I never thought I’d appreciate so much a novel that reminds me of the hellish year I spent working at Staples. I’d just dropped out of college, I had a somewhat older and incredibly controlling loser boyfriend and most of my ambitions around this time seem to have dropped off like the acquaintances of someone bound for the Witness Relocation Program. It wasn’t the best of times for me.
Having read The Gum Thief, I’m only now starting to suspect that it’s never the best of times for anybody, so long as they’re clothed in that red button-down, slaving away at a Staples somewhere.
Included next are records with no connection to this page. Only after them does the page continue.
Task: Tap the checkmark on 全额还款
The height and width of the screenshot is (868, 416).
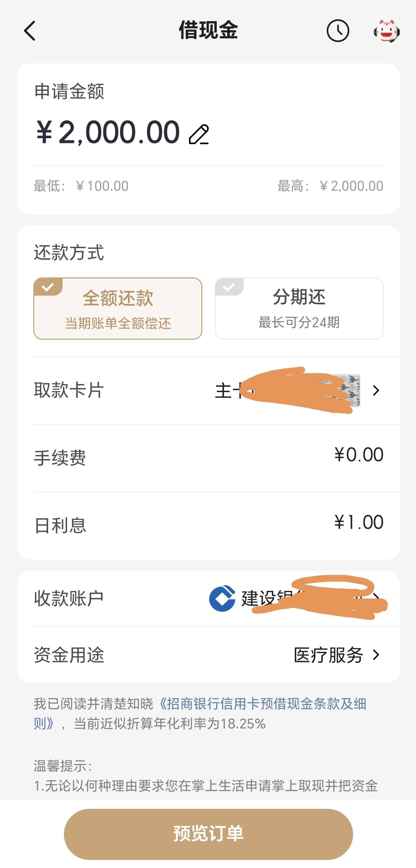Action: tap(48, 287)
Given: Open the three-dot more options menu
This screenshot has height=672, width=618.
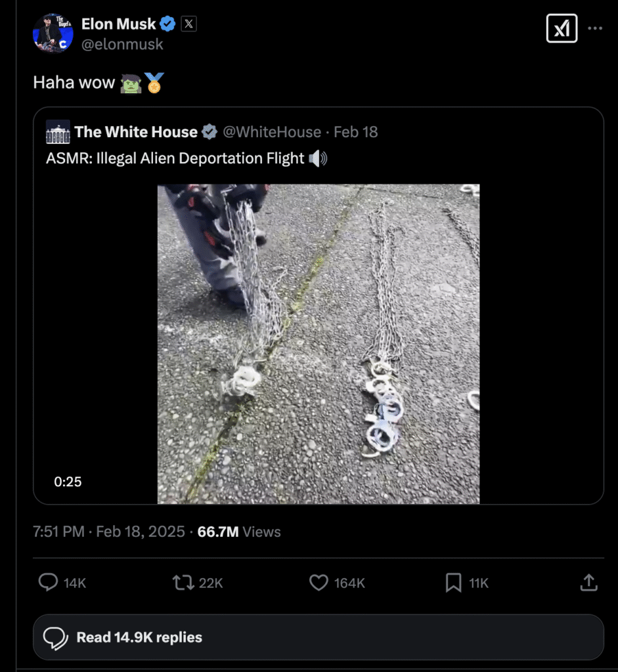Looking at the screenshot, I should pyautogui.click(x=595, y=29).
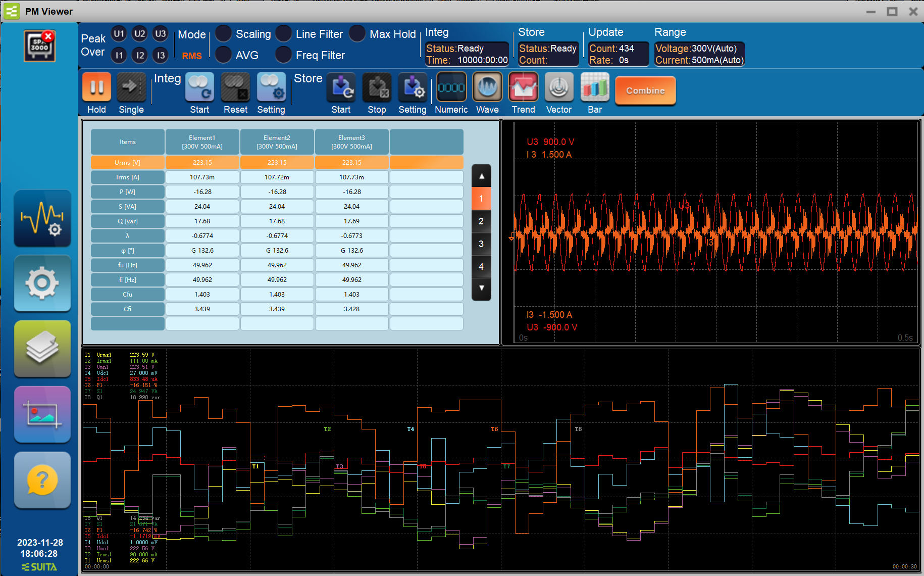Enable the AVG averaging toggle
The image size is (924, 576).
point(224,55)
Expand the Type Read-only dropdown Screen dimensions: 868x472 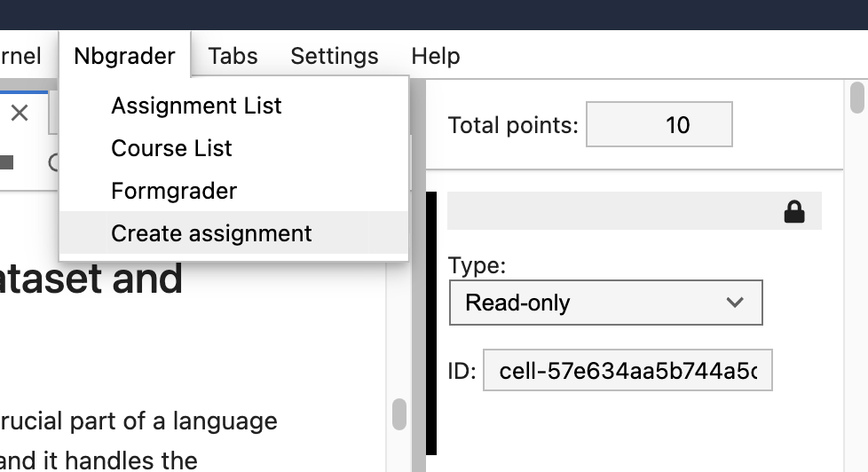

Roger is a loser. He’s blown it big time, even before coming to work at Staples. While on his lunch breaks, he writes in a notebook, alternating between his own thoughts and pretending to be Bethany, his younger, Goth-obsessed coworker. What Roger really wants is to write Glove Pond, the novel that’s been circulating inside his mind for years, but he satiates his need to write by pretending to be a girl he sees daily but has never spoken to.
The Gum Thief is an epistolary novel, a narrative written completely in the style of personal or interpersonal communications. It joins the ranks of such books as Dracula, Fangland, The Feverhead and The Color Purple.
What starts out as just Roger’s eccentricity becomes more complex as Bethany finds the notebook and writes her own entries. From there, Roger is given the push he needs to begin putting his novel on paper, and Bethany’s mother Dee Dee, a high school classmate of Roger’s, begins writing letters as well. What started as the releasing of one strange man’s pressure valve takes on a life and gravity of its own as other Staples employees and even Roger’s ex wife begin to communicate, though not always in the notebook. There are letters, FedExes and notes slipped through mail slots galore, not to mention communications in the form of emails and manuscript critiques.
Quirky, interesting and definitely worth a read for anyone who’s ever worked a shitty job.